Improving this algorithm can make lending a lot less racist

Kasey Matthews
August 4, 2020

There’s a bug in the technology of the US credit economy, one that is possibly holding back people of color from building real wealth

The bug in question is an algorithm called BISG, or Bayesian Improved Surname Geocoding, which many banks and credit unions use in their fair lending analysis to estimate a borrower’s race based on their last name and location.

By law, lenders have to analyze their portfolios regularly to ensure they’re not discriminating based on race, gender, and a range of other protected classes. But only mortgage lenders are allowed to gather borrower race data. Everyone else has to rely on techniques like BISG that estimate race based on non-race associated data.

The problem with BISG is that it’s often wrong, which creates an untold impact on millions of Americans

Using a crooked yardstick to assess the racial disparity of loan approvals can provide lenders with false confidence that their credit models are much fairer than they are. Not understanding where real disparity occurs makes it impossible for the lender to identify problematic lending policies and for the regulator to assess the harm. As a person of color and a data scientist, I felt doubly compelled to do something about it and build a better algorithm.

I’m a perfect example of how BISG gets it wrong. I live in Glendale, California — one of the whitest cities in America.
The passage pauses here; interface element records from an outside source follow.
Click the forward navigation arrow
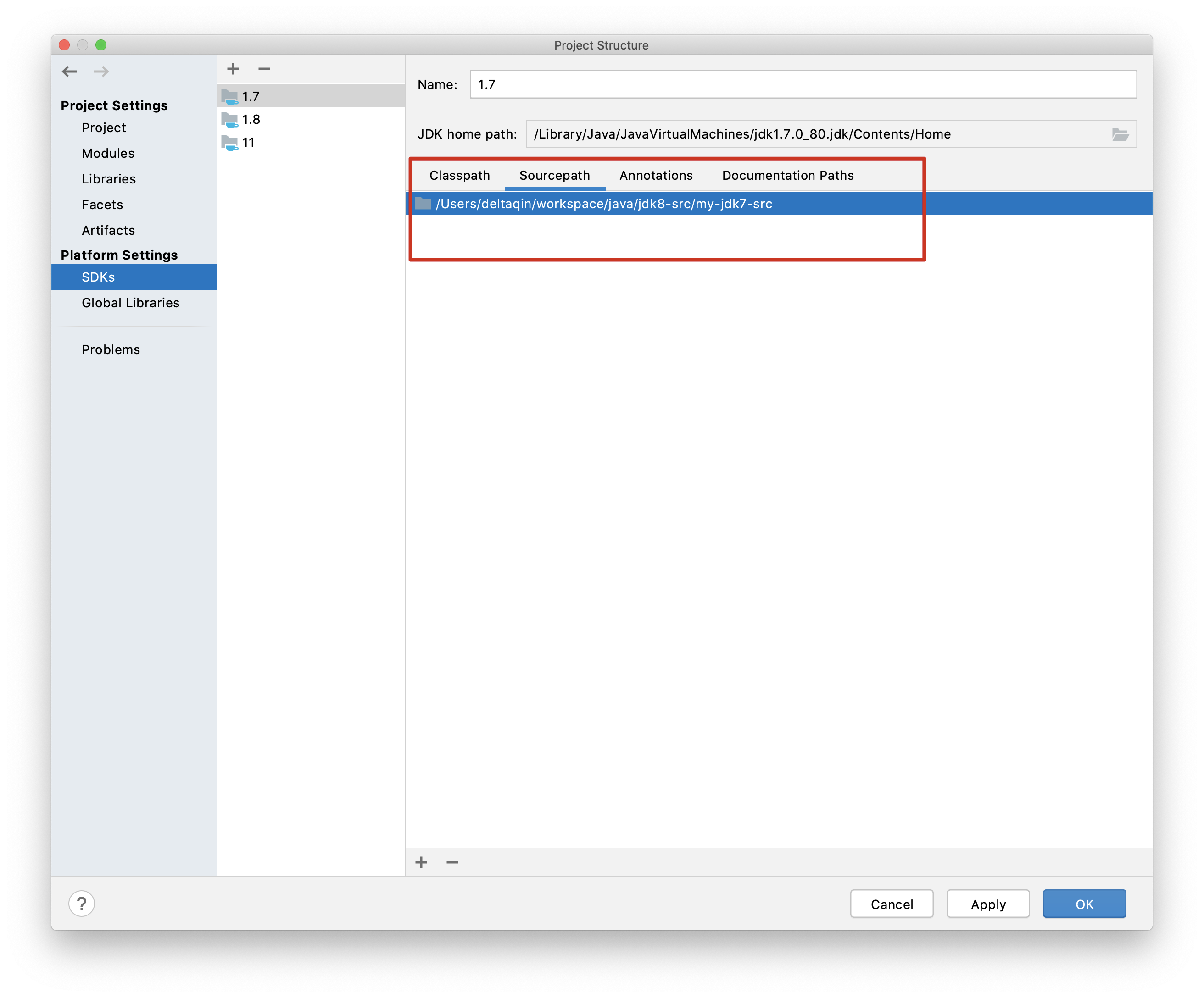The width and height of the screenshot is (1204, 998). [x=101, y=72]
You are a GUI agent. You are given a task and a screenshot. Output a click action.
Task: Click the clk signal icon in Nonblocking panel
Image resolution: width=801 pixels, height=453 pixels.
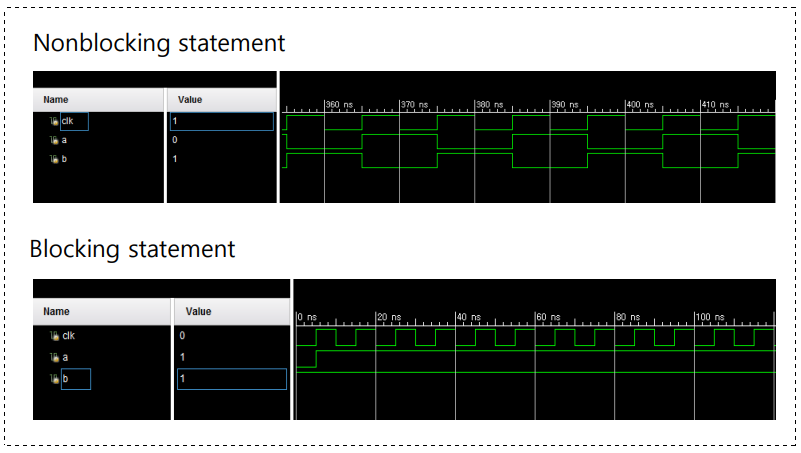(54, 121)
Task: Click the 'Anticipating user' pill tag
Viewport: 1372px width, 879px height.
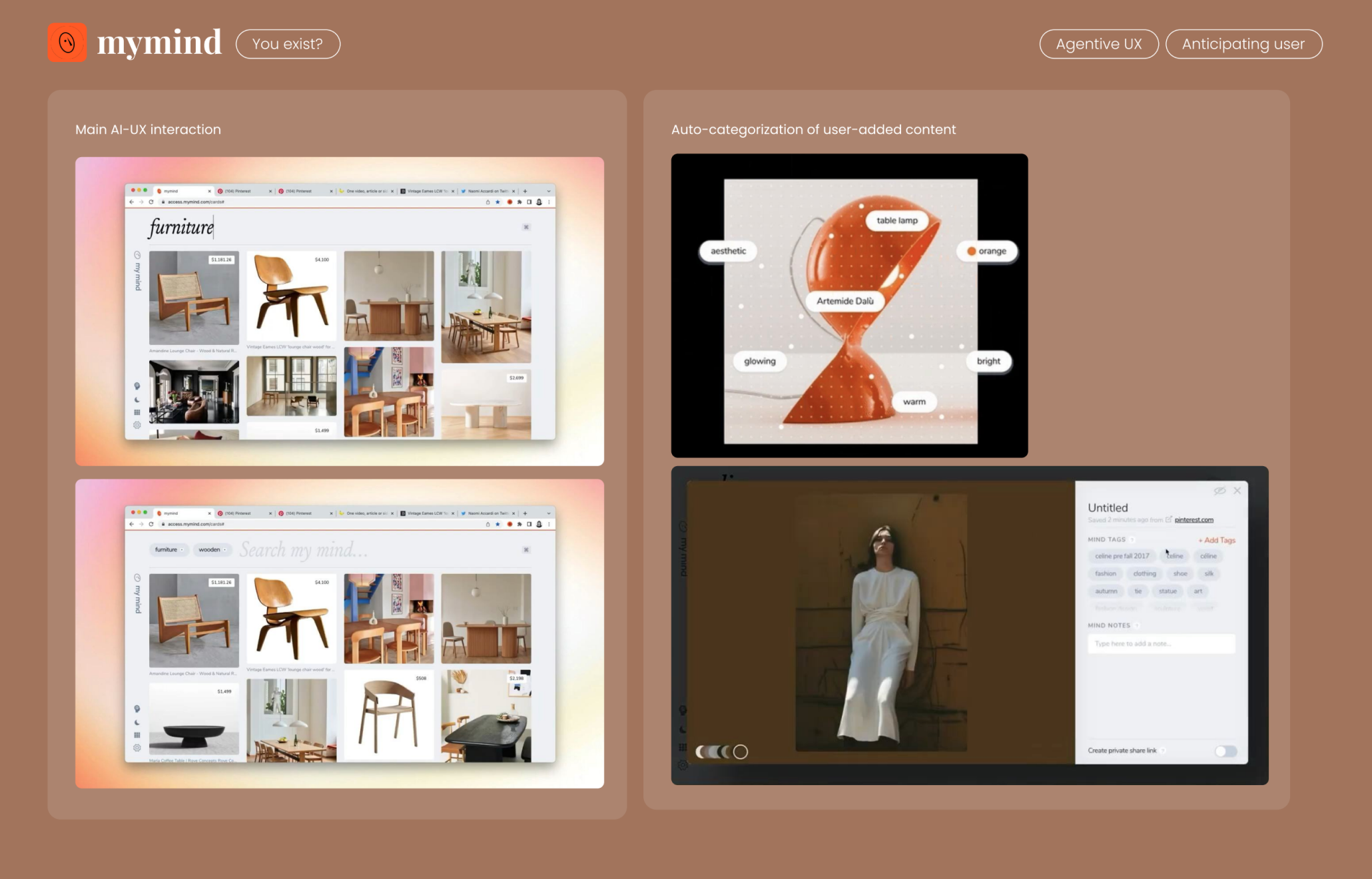Action: (x=1243, y=44)
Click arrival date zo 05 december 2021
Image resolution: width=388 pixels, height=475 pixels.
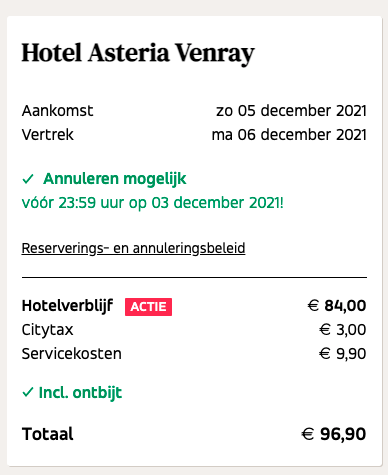pyautogui.click(x=291, y=111)
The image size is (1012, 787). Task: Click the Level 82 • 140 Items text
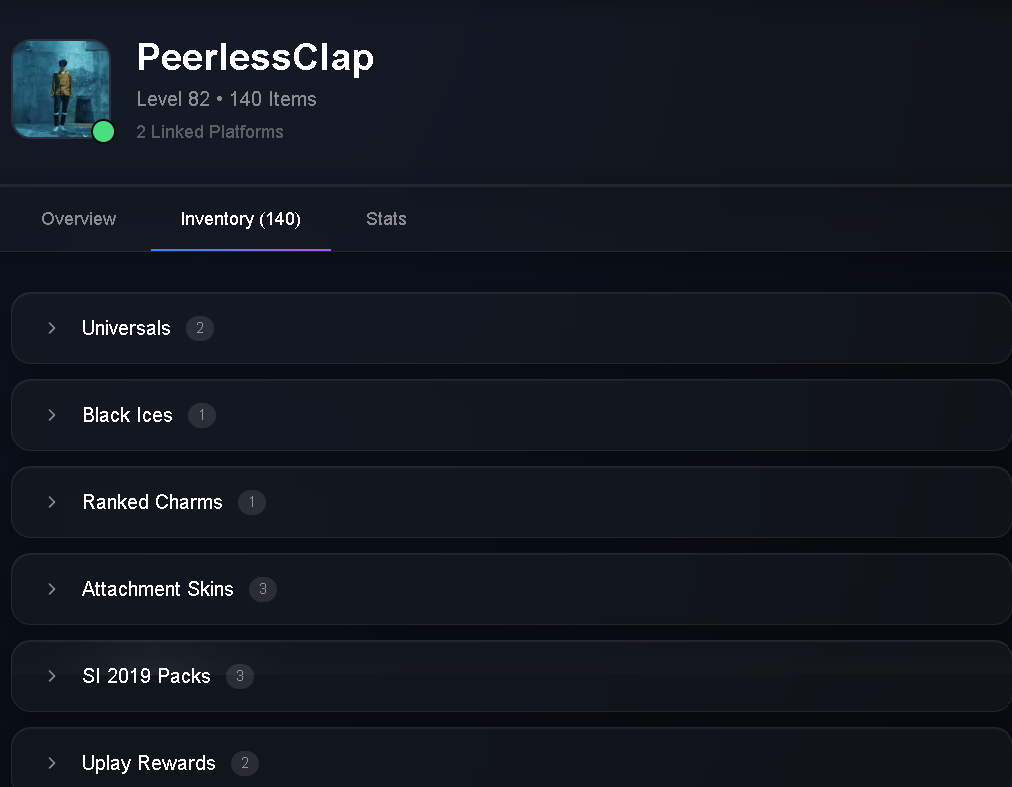[227, 99]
Only 0.3 percent of Glendale residents are Black.

With a name like Kasey Matthews, and a home in Glendale, guess who thinks I’m White? BISG.

When I ran my name and zip code through BISG, it guessed that I had a 90 percent chance of being White. That means that all my good credit behavior, or that of anyone like me living anywhere else like Glendale, would get mischaracterized as that of a white person by a lot of fair lending analysis. This might not seem so problematic on its face, but because I’m counted as White, if my loan application gets declined, that decline is counted as a White decline not a Black decline. A 2014 Charles River Associates auto lending study, found that BISG correctly identified African-American borrowers a mere 24 percent of the time at an 80 percent confidence threshold. Hispanic and Asian borrowers were correctly identified 77 percent and 60 percent of the time, respectively. At a 50 percent confidence threshold, BISG was no better than a coin flip for Black borrowers.

The CFPB, using a different set of loans, found that BISG correctly identified only 39 percent of African Americans. “These differences highlight just how wide-ranging the error rates can be based on the populations,” said the CRA report’s authors. The report goes on to argue that because of the inaccuracy of the BISG analysis method, harm identified in fair lending analysis may be overstated. It is no surprise that one US House lawmaker called BISG “junk science.”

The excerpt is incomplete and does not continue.